I’ve often wondered how the abstracts I submit to Kscope make their way into a particular track….or don’t make it in at all. Why are some selected while others get rejected? Who is making the decisions? Last year, Natalie Delemar, who is responsible for Oracle BI & EPM content, called me and asked if I’d like to lead the selection process for Hyperion Planning and HFM. Based on that experience, here’s a peek behind the curtains at Kscope.
Breaking out the Rolodex
Natalie’s final instructions to me were, “think about the topics you want covered and put together a team.” I figured I really needed two teams, because my knowledge of HFM is limited. So my first call went to Chris Barbieri, to whom I passed the proverbial HFM “buck.” Next, I set about convincing some of the best Hyperion Application resources available to spend several late nights pouring over hundreds of abstracts . . . in their spare time . . . for free. While most jumped at the opportunity to help, these resources tend to be over allocated by their employers. They’re busy running large projects, blogging, writing books . . . you get the idea. In the end, our content selection team was a great mix of folks from industry and consulting. Each had strengths that rounded out the team and ensured that each toolset was well covered.
Fair and Balanced
One thing you can be assured of is that the content selection process for Kscope is fair. The initial selection process is “blind.” It isn’t until the second round of selections that the author’s name is associated with a particular abstract. Why not keep it blind throughout the entire process? It comes down to balance. The content teams need to ensure that a wide spectrum of presenters and companies are represented. Each presenter and each abstract gets graded from 0-5. Presentations are grouped into the various topics we wanted to be covered, and then based on the grades (and a whole lot of debate), the selection process begins.

◆ DATA
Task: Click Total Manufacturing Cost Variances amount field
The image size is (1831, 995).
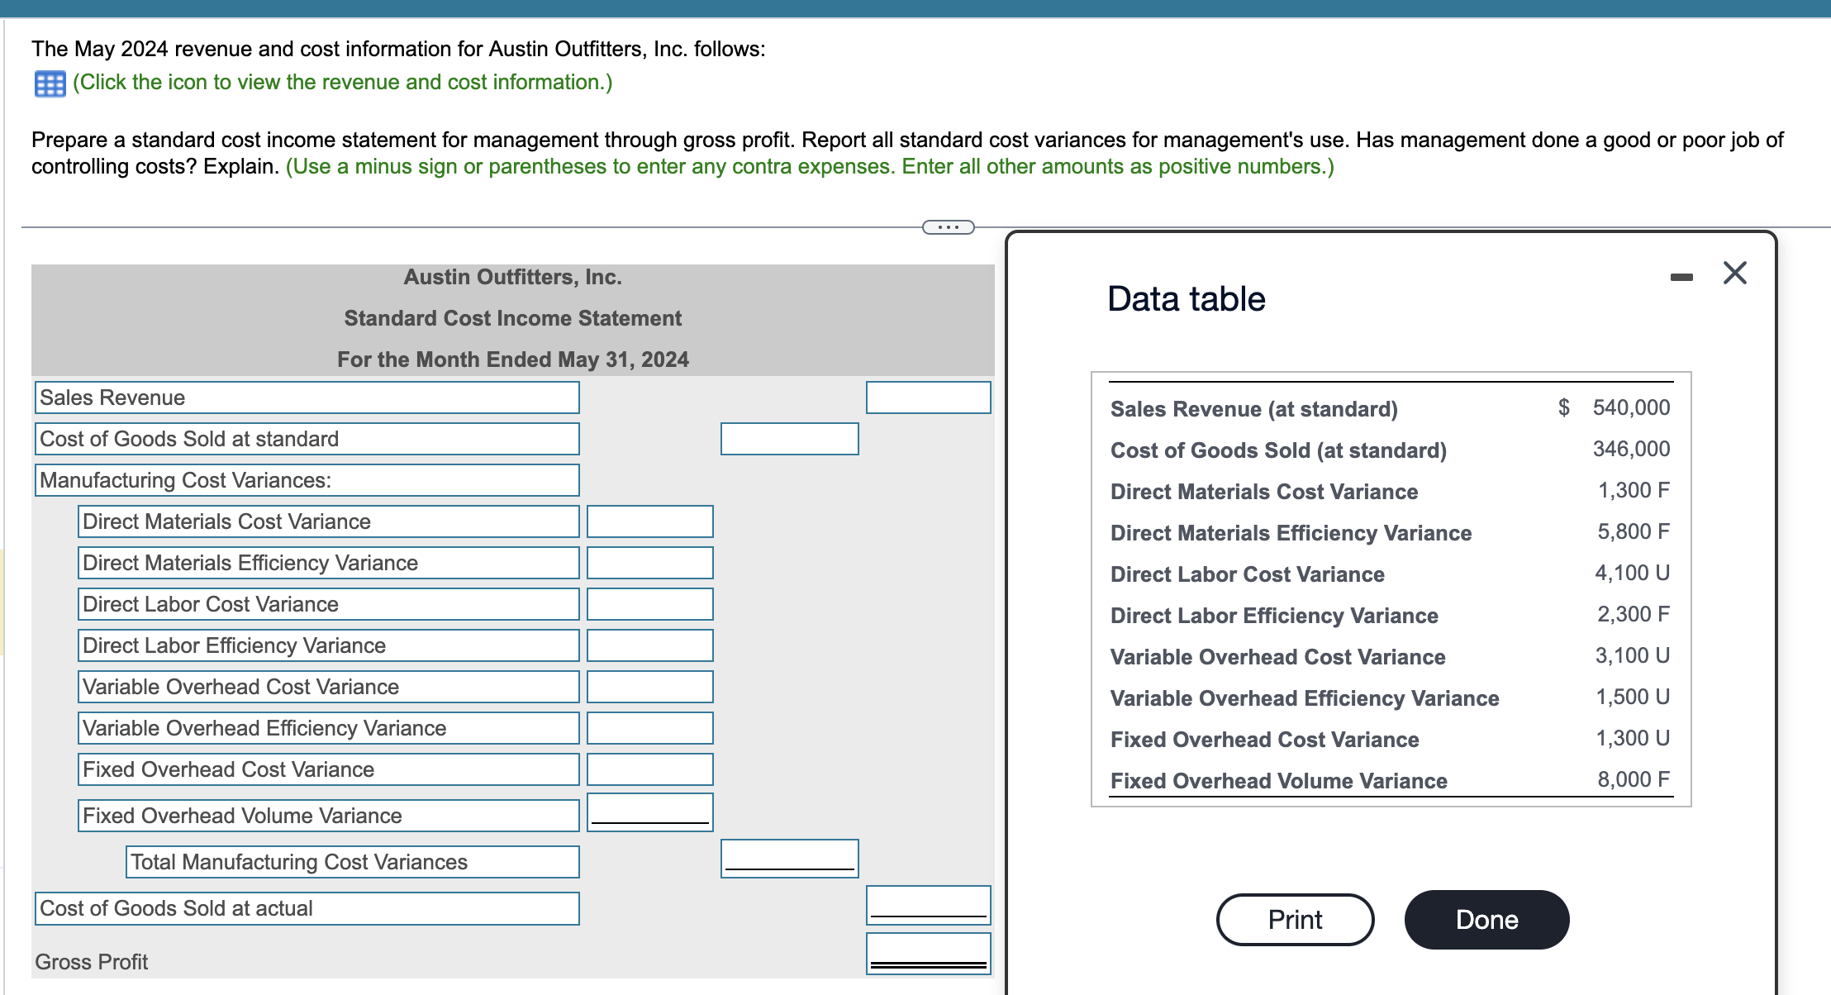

◆ EXERCISE DETAILS
Retype everything in the Kscope post from "Breaking out the" down to "was well covered.". The data is not needed for this work.

◆ RESULT BELOW
Breaking out the Rolodex
Natalie’s final instructions to me were, “think about the topics you want covered and put together a team.” I figured I really needed two teams, because my knowledge of HFM is limited. So my first call went to Chris Barbieri, to whom I passed the proverbial HFM “buck.” Next, I set about convincing some of the best Hyperion Application resources available to spend several late nights pouring over hundreds of abstracts . . . in their spare time . . . for free. While most jumped at the opportunity to help, these resources tend to be over allocated by their employers. They’re busy running large projects, blogging, writing books . . . you get the idea. In the end, our content selection team was a great mix of folks from industry and consulting. Each had strengths that rounded out the team and ensured that each toolset was well covered.